Cannabis 'reduces surgery pain'
Cannabis drugs could help with
pain after operations
A cannabis plant extract provides pain relief for patients after major surgery, research has shown.
An Imperial College London team tested the extract - Cannador - on 65 patients after surgery such as knee replacements and found it helped manage pain.
The researchers believe the results could lead to new pain relief drugs, even though the chance of side effects increased with stronger doses.
The research appears in the US journal Anesthesiology.
This latest trial is another welcome contribution to the body of evidence that cannabinoids have a role to play in medicine
Mark Rogerson, GW Pharmaceuticals
Lead researcher Dr Anita Holdcroft said: "Pain after surgery continues to be a problem because many of the commonly used drugs are either ineffective or have too many side effects.
"These results show that cannabinoids are effective and may lead to the development of a wider range of drugs to manage post-operative pain."
The researchers tested Cannador in different doses on 65 patients who had previously undergone surgery.
While all 11 patients who received a 5mg dose of the drug requested additional pain relief, only 15 of the 30 who received the 10mg dose and 6 of the 24 on the 15mg dose did so.
However as the dose increased some patients reported increased side effects such as nausea and increased heart rate.

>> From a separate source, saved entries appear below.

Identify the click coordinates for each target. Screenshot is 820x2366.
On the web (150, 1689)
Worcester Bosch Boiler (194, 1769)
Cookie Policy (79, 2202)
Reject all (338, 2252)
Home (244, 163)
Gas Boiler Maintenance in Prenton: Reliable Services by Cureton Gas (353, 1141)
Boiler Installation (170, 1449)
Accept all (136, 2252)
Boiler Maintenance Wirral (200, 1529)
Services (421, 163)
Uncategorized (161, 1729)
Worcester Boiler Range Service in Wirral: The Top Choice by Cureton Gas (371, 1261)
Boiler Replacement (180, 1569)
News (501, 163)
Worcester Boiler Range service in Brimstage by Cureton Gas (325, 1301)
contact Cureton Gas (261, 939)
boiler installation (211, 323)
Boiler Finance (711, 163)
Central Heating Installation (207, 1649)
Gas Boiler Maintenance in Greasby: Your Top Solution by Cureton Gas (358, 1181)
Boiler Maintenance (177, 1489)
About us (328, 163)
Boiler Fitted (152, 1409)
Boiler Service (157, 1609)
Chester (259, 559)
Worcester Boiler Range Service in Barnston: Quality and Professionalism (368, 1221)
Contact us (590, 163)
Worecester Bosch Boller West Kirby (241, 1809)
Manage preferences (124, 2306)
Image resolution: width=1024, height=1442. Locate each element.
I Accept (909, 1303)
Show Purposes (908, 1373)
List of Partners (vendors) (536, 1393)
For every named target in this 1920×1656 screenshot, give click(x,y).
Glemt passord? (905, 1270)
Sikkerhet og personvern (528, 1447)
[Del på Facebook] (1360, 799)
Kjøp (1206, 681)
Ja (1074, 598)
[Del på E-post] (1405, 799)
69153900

Professor Mervyn Maze from Imperial College London, who also worked on the study, said: "We thought cannabis might be beneficial in helping manage pain following surgery, as previous research indicated cannabinoids help 'top up' the body's natural system for reducing pain sensation.
"This research proves it can be effective, with minimal side effects at low doses."
GW Pharmaceuticals, a Salisbury-based firm, is developing cannabis-based medicines under licence from the UK government.
One of its products, Sativex, has already been licensed in Canada for pain control in people with multiple sclerosis, and trials of the drug's ability to provide pain relief for people with advanced cancer are continuing.
Mark Rogerson, a company spokesman, said: "This latest trial is another welcome contribution to the body of evidence that cannabinoids have a role to play in medicine."